• **DOCUMENT SEGMENT**
■ ■ ■ ■ ■
The Money Pit

Savvy

June 1989

In the frenzied world of futures trading, millions of dollars rest on an upraised hand.

At 6:30 each morning, between 3,000 and 4,000 men and women push through turnstiles on the fourth floor of a landmark building at the head of LaSalle Street in Chicago. Barbara Schweppe, a tall, slender 36-year-old, is among them. She continues past the security station and information desk, checks her coat, dons a loose, lightweight cotton blazer and pins her red plastic identification badge on her lapel. Then she heads for the raised, octagonal pits of the famed Chicago Board of Trade (CBOT). There, in the next seven-and-a-half hours, billions of dollars will change hands as thousands of traders and brokers stand shoulder to shoulder screaming out buy and sell orders for futures contracts on U.S. Treasury notes and bonds.

Welcome to the heady, high-stakes world of financial futures, a world of risk and opportunity little understood by those outside it. "We Don't Care How They Do It in New York" reads the button worn by many of the traders and brokers at the Chicago Board of Trade. For those who trade the hottest product in today's financial services industry, the fast track leads not to Wall Street but to Chicago, to the trading floors of the CBOT and, just blocks away, the Chicago Mercantile Exchange (Merc). On an average date at the CBOT, the bond pit alone trades $50 to $50 billion. (The entire New York Stock Exchange trades just $10 billion on a peak day.) "The big thing is to graduate to trading in the pits in Chicago," says Lauri Bloom, who works on the CBOT floor as a desk manager for Morgan Stanley.
■ ■ ■ ■ ■
• **EXERCISE GOAL**
Copy the futures trading article word for word from "The Money Pit" to "notes and bonds.". The records after this article come from a different source.
■ ■ ■ ■ ■
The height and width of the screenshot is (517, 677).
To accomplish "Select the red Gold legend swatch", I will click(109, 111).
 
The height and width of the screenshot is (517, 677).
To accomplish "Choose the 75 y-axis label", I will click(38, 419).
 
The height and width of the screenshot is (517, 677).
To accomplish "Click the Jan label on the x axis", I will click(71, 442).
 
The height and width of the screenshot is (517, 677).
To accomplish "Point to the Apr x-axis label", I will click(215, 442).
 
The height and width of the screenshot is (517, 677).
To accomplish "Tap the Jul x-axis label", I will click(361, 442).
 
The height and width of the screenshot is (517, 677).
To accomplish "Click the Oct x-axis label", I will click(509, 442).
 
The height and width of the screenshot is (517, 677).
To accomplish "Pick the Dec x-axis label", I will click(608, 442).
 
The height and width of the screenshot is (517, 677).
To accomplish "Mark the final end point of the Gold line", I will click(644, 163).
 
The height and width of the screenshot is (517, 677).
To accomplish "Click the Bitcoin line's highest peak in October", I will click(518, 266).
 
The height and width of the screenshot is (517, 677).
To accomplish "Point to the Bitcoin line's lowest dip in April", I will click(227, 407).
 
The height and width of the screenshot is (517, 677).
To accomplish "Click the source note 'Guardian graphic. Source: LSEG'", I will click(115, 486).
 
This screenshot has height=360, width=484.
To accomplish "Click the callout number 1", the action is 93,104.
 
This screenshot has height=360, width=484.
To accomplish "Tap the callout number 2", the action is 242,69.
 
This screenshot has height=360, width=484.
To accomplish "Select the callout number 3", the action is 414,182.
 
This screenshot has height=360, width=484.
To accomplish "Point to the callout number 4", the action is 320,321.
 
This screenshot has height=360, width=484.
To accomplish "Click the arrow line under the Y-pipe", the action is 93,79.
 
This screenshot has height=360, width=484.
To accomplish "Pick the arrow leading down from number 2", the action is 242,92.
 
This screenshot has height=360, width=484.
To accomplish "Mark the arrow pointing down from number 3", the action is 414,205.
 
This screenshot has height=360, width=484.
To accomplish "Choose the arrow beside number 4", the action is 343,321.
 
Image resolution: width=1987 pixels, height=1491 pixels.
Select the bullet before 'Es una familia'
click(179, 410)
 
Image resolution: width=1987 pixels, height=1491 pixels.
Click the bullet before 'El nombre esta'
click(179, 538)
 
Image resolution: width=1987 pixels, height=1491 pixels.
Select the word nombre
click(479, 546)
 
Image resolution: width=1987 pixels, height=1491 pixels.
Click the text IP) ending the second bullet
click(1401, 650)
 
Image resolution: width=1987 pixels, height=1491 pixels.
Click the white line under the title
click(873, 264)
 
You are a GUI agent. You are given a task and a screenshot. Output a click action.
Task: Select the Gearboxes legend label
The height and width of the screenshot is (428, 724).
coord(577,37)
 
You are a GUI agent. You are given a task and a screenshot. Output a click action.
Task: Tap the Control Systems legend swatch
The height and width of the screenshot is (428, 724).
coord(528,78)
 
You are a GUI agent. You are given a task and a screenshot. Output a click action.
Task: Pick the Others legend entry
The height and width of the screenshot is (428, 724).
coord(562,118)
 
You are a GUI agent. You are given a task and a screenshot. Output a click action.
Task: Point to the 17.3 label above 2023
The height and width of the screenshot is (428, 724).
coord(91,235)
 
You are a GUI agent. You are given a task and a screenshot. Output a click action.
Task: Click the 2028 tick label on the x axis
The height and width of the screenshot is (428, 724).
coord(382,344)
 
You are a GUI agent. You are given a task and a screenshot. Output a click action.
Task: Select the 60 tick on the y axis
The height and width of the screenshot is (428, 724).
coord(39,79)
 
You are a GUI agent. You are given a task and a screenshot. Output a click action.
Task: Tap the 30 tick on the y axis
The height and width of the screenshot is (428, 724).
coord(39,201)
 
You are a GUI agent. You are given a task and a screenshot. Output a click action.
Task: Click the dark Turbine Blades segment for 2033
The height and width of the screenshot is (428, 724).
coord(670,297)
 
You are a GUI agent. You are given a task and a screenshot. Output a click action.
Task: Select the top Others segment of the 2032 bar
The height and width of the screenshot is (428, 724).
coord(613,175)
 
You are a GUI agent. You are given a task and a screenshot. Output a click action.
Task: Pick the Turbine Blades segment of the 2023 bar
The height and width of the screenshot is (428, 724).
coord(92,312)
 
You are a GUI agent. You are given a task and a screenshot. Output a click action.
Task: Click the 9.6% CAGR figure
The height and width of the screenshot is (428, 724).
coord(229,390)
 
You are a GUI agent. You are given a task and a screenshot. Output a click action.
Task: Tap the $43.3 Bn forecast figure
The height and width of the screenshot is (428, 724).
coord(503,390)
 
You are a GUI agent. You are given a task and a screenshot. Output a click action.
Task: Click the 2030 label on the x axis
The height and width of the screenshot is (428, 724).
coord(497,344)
■ ■ ■ ■ ■
• **EXERCISE RESULT**
The Money Pit

Savvy

June 1989

In the frenzied world of futures trading, millions of dollars rest on an upraised hand.

At 6:30 each morning, between 3,000 and 4,000 men and women push through turnstiles on the fourth floor of a landmark building at the head of LaSalle Street in Chicago. Barbara Schweppe, a tall, slender 36-year-old, is among them. She continues past the security station and information desk, checks her coat, dons a loose, lightweight cotton blazer and pins her red plastic identification badge on her lapel. Then she heads for the raised, octagonal pits of the famed Chicago Board of Trade (CBOT). There, in the next seven-and-a-half hours, billions of dollars will change hands as thousands of traders and brokers stand shoulder to shoulder screaming out buy and sell orders for futures contracts on U.S. Treasury notes and bonds.